(Interface element records)
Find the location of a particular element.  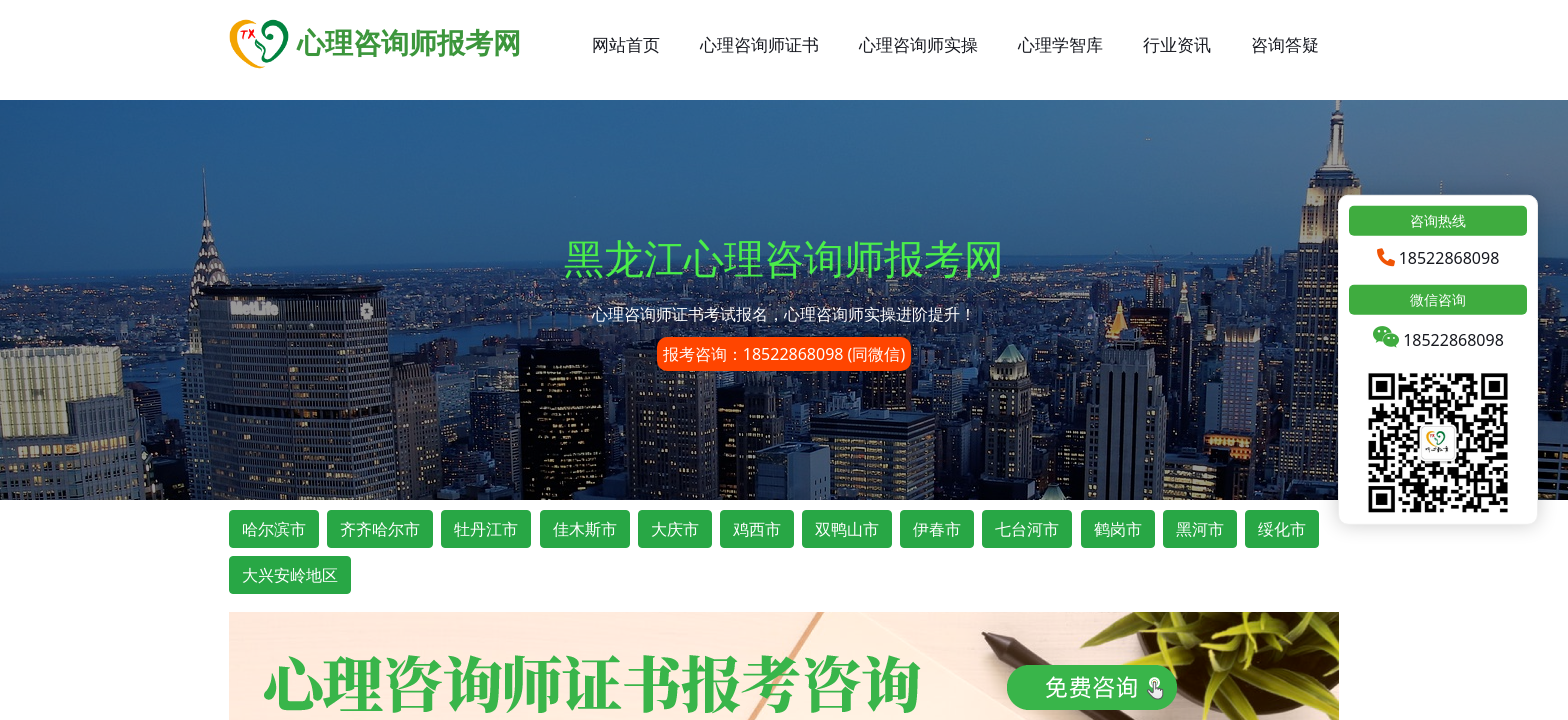

鸡西市 is located at coordinates (757, 529).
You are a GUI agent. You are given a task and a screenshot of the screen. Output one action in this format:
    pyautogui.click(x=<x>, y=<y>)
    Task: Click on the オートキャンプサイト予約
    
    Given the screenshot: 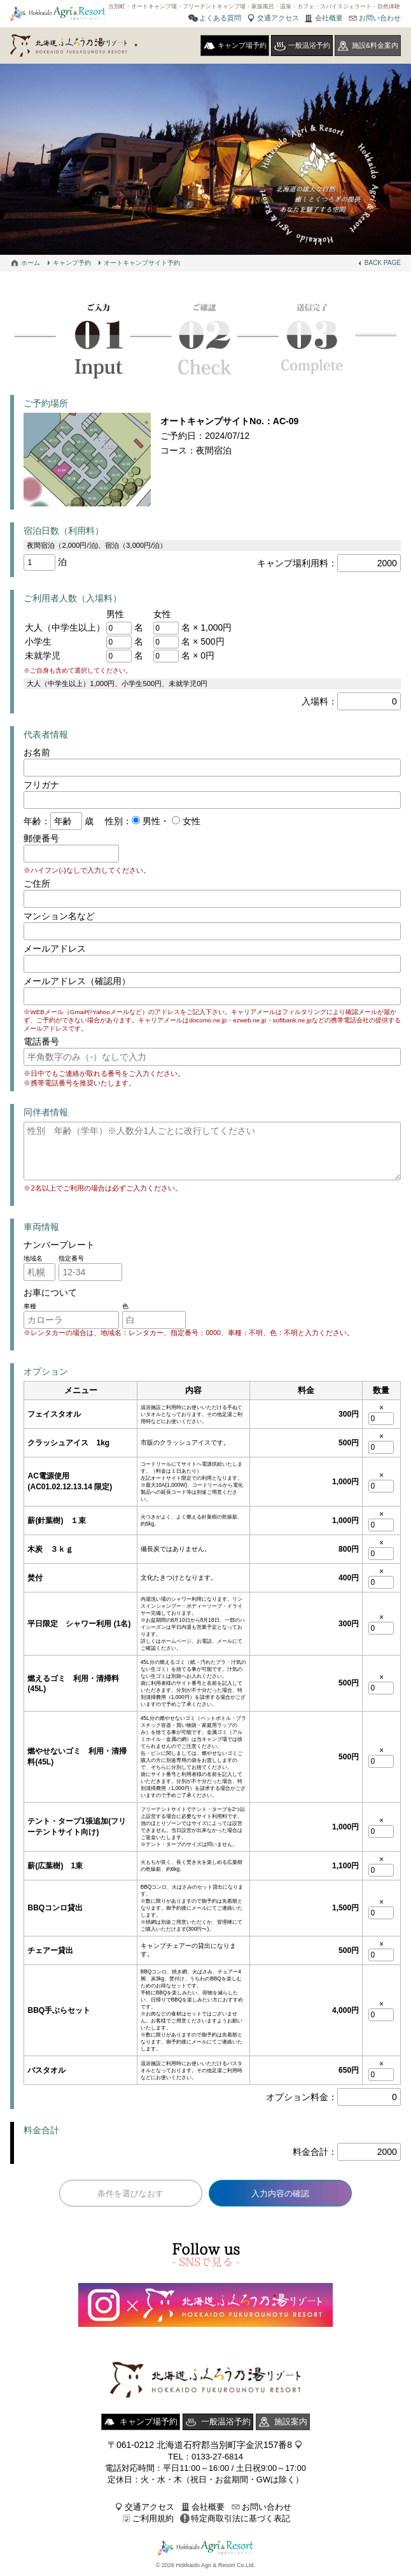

- [YOUR INSTRUCTIONS] Revise the records above by replacing every "screenshot" with "screen image", changing nothing else. Leave the pictures out of your answer.

- [TASK RESPONSE]
Find the location of a particular element.  

鸡西市 is located at coordinates (757, 529).
You are a GUI agent. You are given a task and a screen image of the screen. Output one action in this format:
    pyautogui.click(x=<x>, y=<y>)
    Task: Click on the オートキャンプサイト予約
    
    Given the screen image: 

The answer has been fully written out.